Volume Testing belongs to the group of non-functional tests, which are often misunderstood and/or used interchangeably. Volume testing refers to testing a software application for a certain data volume. This volume can in generic terms be the database size or it could also be the size of an interface file that is the subject of volume testing. For example, if you want to volume test your application with a specific database size, you will explode your database to that size and then test the application's performance on it.

Another example could be when there is a requirement for your application to interact with an interface file (could be any file such as .dat, .xml); this interaction could be reading and/or writing on to/from the file. You will create a sample file of the size you want and then test the application's functionality with that file to check performance. As volume testing can be introduced almost anywhere, from component testing to user acceptance testing, the range of people who can undertake it is similarly large.
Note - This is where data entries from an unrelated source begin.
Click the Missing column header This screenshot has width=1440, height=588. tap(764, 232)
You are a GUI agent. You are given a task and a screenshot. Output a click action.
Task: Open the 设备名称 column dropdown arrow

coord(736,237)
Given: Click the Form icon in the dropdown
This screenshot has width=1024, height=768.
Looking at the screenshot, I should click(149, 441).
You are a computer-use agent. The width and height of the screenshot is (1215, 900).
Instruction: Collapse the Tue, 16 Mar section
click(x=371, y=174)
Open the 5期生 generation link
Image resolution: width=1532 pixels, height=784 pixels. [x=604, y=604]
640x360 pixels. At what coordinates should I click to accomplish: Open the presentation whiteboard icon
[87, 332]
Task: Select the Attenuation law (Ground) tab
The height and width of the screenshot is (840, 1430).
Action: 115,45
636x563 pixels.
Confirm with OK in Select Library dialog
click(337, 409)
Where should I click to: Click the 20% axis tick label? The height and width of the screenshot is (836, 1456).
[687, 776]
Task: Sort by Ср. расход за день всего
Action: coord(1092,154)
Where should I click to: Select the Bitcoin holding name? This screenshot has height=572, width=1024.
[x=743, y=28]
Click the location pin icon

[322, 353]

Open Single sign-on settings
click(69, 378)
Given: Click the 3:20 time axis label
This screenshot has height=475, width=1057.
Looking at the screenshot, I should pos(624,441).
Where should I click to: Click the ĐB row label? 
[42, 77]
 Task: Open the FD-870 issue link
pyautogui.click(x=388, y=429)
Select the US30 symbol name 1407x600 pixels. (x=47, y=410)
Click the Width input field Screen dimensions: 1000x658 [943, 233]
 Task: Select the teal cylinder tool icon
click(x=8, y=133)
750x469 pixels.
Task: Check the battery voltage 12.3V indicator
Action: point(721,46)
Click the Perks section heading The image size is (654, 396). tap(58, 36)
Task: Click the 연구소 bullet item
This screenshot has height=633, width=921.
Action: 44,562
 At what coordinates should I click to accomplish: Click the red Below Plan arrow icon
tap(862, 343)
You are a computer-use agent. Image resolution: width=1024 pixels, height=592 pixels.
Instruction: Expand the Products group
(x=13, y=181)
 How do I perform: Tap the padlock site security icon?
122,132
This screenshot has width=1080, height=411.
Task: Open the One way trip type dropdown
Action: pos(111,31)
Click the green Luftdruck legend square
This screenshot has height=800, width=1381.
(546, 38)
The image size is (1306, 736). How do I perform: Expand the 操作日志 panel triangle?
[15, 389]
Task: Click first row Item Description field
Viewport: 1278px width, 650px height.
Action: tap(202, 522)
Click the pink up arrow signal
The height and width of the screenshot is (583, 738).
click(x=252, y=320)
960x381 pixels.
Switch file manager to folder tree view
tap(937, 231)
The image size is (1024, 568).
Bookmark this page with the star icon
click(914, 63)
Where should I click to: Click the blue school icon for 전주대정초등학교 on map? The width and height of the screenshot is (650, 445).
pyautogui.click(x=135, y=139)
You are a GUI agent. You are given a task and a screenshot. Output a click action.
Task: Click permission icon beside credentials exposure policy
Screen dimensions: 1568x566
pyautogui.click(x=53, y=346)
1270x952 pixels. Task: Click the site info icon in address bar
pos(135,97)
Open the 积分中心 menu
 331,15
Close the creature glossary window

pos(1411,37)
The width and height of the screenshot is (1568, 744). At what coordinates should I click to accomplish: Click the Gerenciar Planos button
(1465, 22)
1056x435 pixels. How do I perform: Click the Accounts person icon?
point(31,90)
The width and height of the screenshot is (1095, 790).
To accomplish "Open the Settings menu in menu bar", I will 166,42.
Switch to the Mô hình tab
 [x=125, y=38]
Developers through to customers and end-users can do it. The testing may be outsourced to a testing lab, which specialises in performance testing.
How to Use Volume Testing. Volume testing needs two things. Firstly clear expected outcomes of how the software is to behave for a given level of data. Secondly, data, and lots of it.The expected behaviour at various levels, should be in the specification documentation. Ideally this will say something like "the customers details will be returned returned on the screen within 3 seconds, from a database with 1 million customer records." This gives the tester a benchmark to base a test case on.

The second requirement for data, needs either real life data, or simulated data. Usually, real life data will come in the form of a customer database, that has had private information, such as names and account numbers scrambled. Alternatively records can be created from scratch using automated tools or by adding rules directly on to the database, with SQL.
As with all testing, proper records must be kept showing the inputs, outputs other information, to aid potential debugging and audit purposes.